Best Practices for Integrated Reporting
How do organizations ensure their integrated reports are effective and give the best bang for the buck? Here’s how…
Go Digital at the Outset
Digital reports prepared using machine-readable standards are all the rage in the corporate reporting world. Multiple global regulators require companies to produce financial and sustainability reports in the digital XBRL format, which makes business documents more accessible, and easier to analyze and compare. Organizations would benefit from creating digitally integrated reports as these are more likely to be picked by analysts, investors, credit rating agencies, banks, and others.
Set up the Right Process
Organizations must set up a process and identify the teams that would be involved in creating an integrated report. The integrated report would need just as much rigour as is attached to the creation of financial and non-financial reports.
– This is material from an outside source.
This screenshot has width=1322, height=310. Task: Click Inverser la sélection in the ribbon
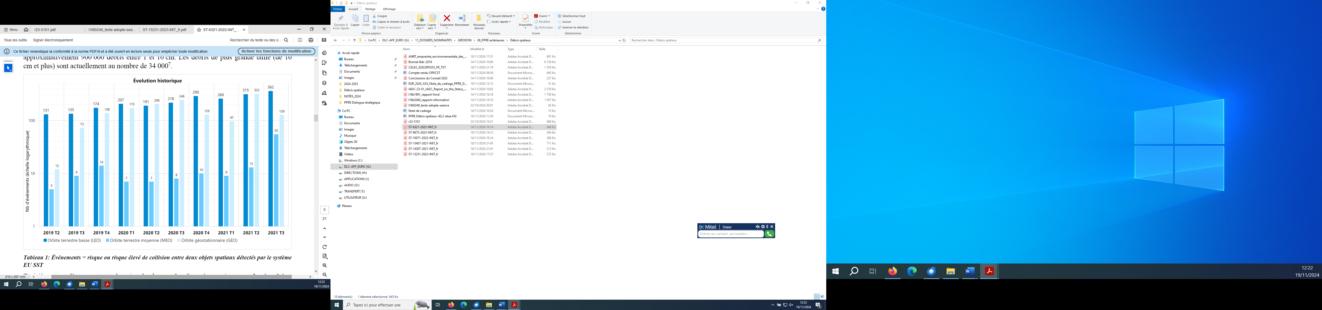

In fact, once integrated reports become more common, stakeholders might prefer to read them first, to get a holistic picture, before moving on to the financial and sustainability reports.
Know your Stakeholders
Organizations must understand their stakeholders’ information needs before trying to create integrated reports. These information needs can be as varied as the kinds of stakeholders an organization has. What investors need might not be the same as what analysts, banks, and credit rating agencies need. The only way to understand these specific needs is to engage and communicate with the stakeholders.
Be Open to Feedback
Organizations today need to be open to feedback from various stakeholder groups, and this includes non-governmental organizations and activist groups – especially when it comes to issues that concern the environment, human rights issues, employee issues, gender representation, etc. Organizations cannot shirk the social responsibilities that come along with the need to create value for their investors.
Keep it Clear and Concise
The integrated report needs to be a clear and concise document that is well-written and communicates just what the stakeholders need. The integrated report must be a well-designed marketing document that defends an organization’s financial and non-financial position beyond all doubt.